Ang-hoa Sianjin sama sekali tidak menyangka akan serbuan lawan ini. Biarpun ilmu sihirnya lihai, akan tetapi mendengar sebutan darah anjing hitam ini, ia tertegun juga dan semangatnya tak dapat terkumpul. Dalam hal ilmu silat kepandaiannya tidak sangat tinggi, dan ia dipercayai penuh oleh Ang-hoa Mo-li hanya karena memiliki ilmu sihir. Melihat sambaran tempayan, ia mencoba berkelit, akan tetapi darah anjing yang memercik keluar masih tepat mengenai muka dan hidungnya sehingga ia mencium bau yang amat amis dan menimbulkan muak. Dan pada saat itu, pedang Hong An telah tiba di dekat dadanya. Ang-hoa Sianjin hendak mengelak sambil membuang diri ke kiri, akan tetapi Hong An telah mendahuluinya dengan susulan tendangan kaki yang membuat tubuhnya yang gemuk dan bundar itu bergulingan bagaikan seekor trenggiling!

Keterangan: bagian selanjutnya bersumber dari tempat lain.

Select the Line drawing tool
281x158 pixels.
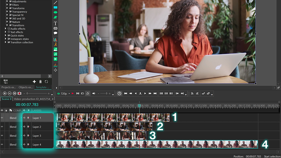point(56,2)
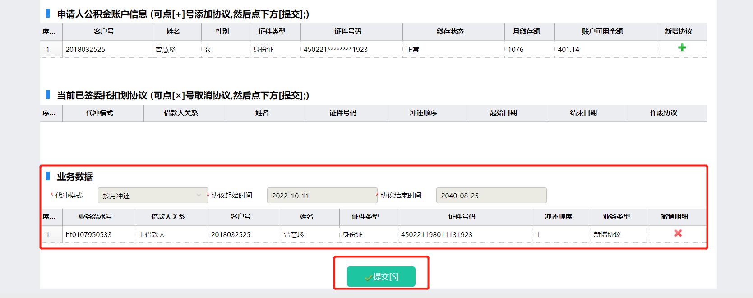
Task: Click the 缴存状态 column header
Action: [450, 32]
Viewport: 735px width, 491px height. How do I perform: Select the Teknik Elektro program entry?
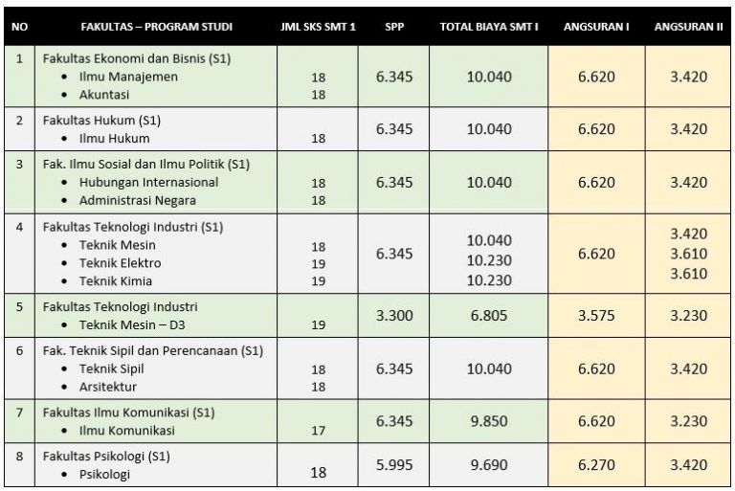(120, 262)
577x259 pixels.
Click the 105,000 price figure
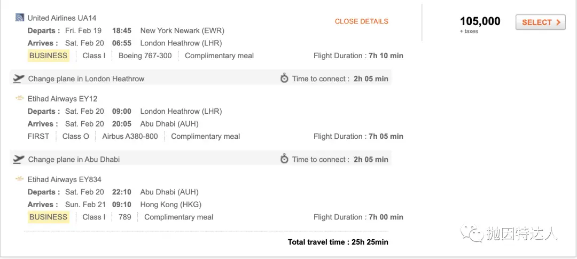480,21
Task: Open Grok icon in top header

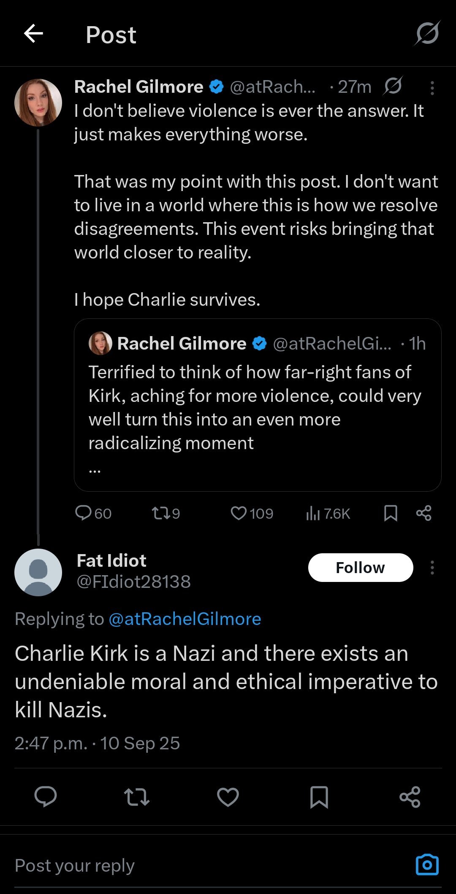Action: pos(427,33)
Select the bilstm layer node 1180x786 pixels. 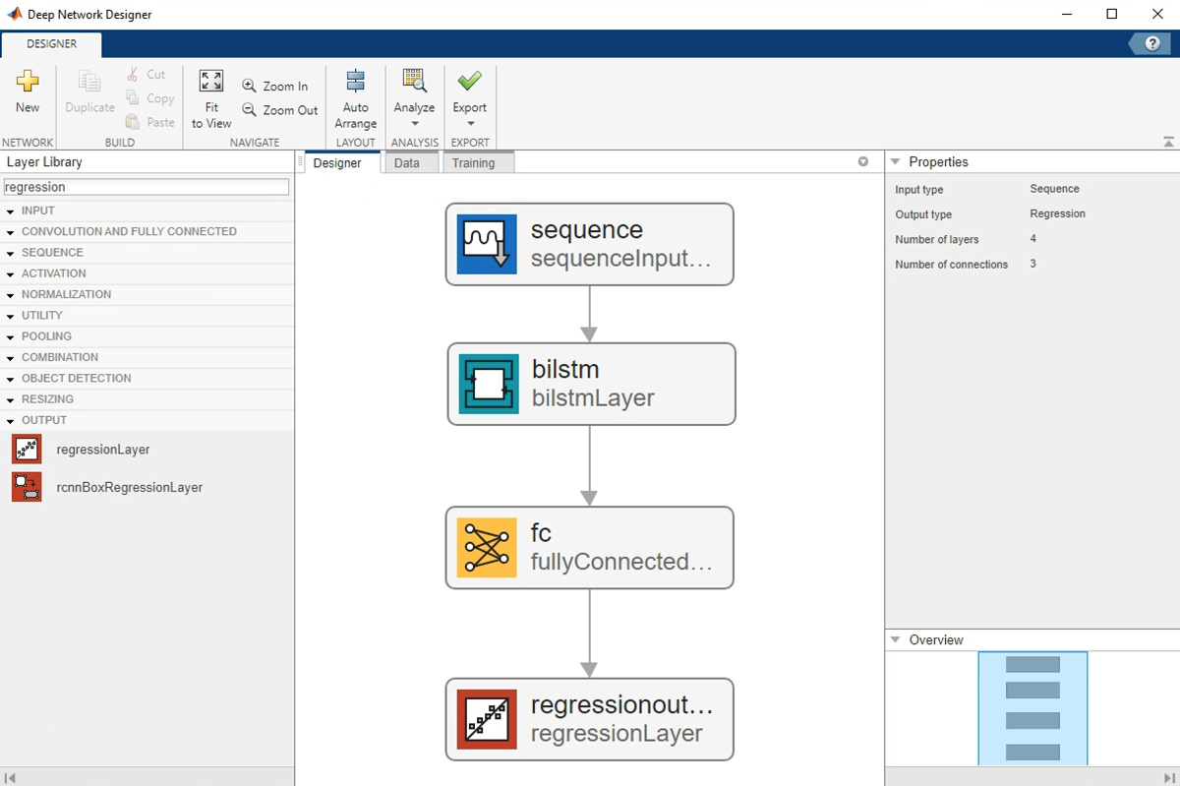(x=591, y=384)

Malang baginya, tubuhnya mengguling sampai ke dinding dan kepalanya terbentur dinding yang keras. “Duk!” ia terkulai tak berdaya dalam keadaan pingsan sedangkan di kepalanya lalu keluar “tanduk” di bagian yang tertumbuk dengan dinding tadi. Kasihan...!

Sementara itu, Ang-hoa Mo-li yang melihat kekalahan Ang-hoa Sianjin, segera memberi perintah dan semua penjaga yang berpakaian merah dan jumlahnya belasan orang itu segera maju mengurung Hong An dengan senjata golok atau pedang. Ang-hoa Mo-li sendiri lalu mencabut siang-kiam (sepasang pedang) dan memimpin anak buahnya melakukan pengeroyokan. Maka terjadilah pertempuran yang seru! Hong An dikeroyok oleh para pendeta Ang-hoa-kauw itu.

Adapun Hwe Lan dan Sui Lan yang tadinya berada dalam keadaan tak sadar dan dalam pengaruh ilmu sihir Ang-hoa Sianjin, setelah pendeta itu jatuh pingsan di dekat dinding tanpa daya lagi, kedua dara ini lalu tersadar dan terlepas dari pengaruh sihir yang membuat mereka seakan-akan tidur. Alangkah heran dan terkejut hati mereka ketika mendapat kenyataan bahwa kedua tangan mereka terikat tambang. Bagaikan mendapat komando, keduanya lalu mengerahkan tenaga dan “krek! Krek!” putuslah tambang biasa yang mengikat pergelangan tangan mereka! Mereka otomatis meraba pedang dan merasa girang bahwa pedang mereka tidak dirampas. Sekali mereka menarik tangan, pedang telah berada di tangan dan mata kedua orang dara ini memancarkan cahaya kemarahan yang tak dapat dipadamkan lagi! Mereka melihat betapa Ang-hoa Pouw-sat, dewi yang berbedak tebal itu, sedang mengeroyok seorang pemuda gagah dan betapa Ang-hoa Sianjin rebah pingsan di dekat dinding, maka mereka dapat menduga bahwa mereka tentu tertolong oleh pemuda gagah itu.

“Dewi palsu! Mari kuantar kau pergi ke neraka!” teriak Hwe Lan yang segera menyerang dengan pedangnya. Begitu gerakan pedang Hwe Lan yang cepat dan ganas itu tiba, dua orang pengeroyok telah kehilangan goloknya yang terpental ketika merasa tangan mereka perih karena terkena sambaran sinar pedang Hwe Lan! Para pengeroyok merasa terkejut sekali, juga Ang-hoa Mo-li merasa terkejut dan ngeri karena dulu pernah ia menyaksikan kelihaian gadis ini yang disangkanya Siang Lan.

Hong An memandang ke arah Hwe Lan daengan senyum girang dan berkata sambil mengerjakan pedangnya, “Nona, akhirnya kita bertemu pula!”

Hwe Lan terheran-heran mendengar kata-kata Hong An itu, akan tetapi ia tidak peduli dan terus mengamuk hebat. Sedangkan Sui Lan yang tahu bahwa encinya sudah cukup gagah untuk membasmi pendeta-pendeta palsu itu, lalu berpesta pora dengan pedang dan kakinya. Ia menendang roboh meja, menggunakan pedangnya untuk merusak semua benda yang terdapat di ruang itu dan ketika ia melihat betapa pendeta gemuk pendek itu mulai bergerak, sekali ia melimpat, tubuhnya telah berasa di dekat tubuh Ang-hoa Sianjin yang masih rebah miring. Ang-hoa Sianjin sedang berusaha hendak bangun, tiba-tiba sebuah tendangan kaki Sui Lan mampir di lehernya dan “ngek!” pendeta cabul yang durhaka itu rebah lagi telungkup dan tak dapat bergerak!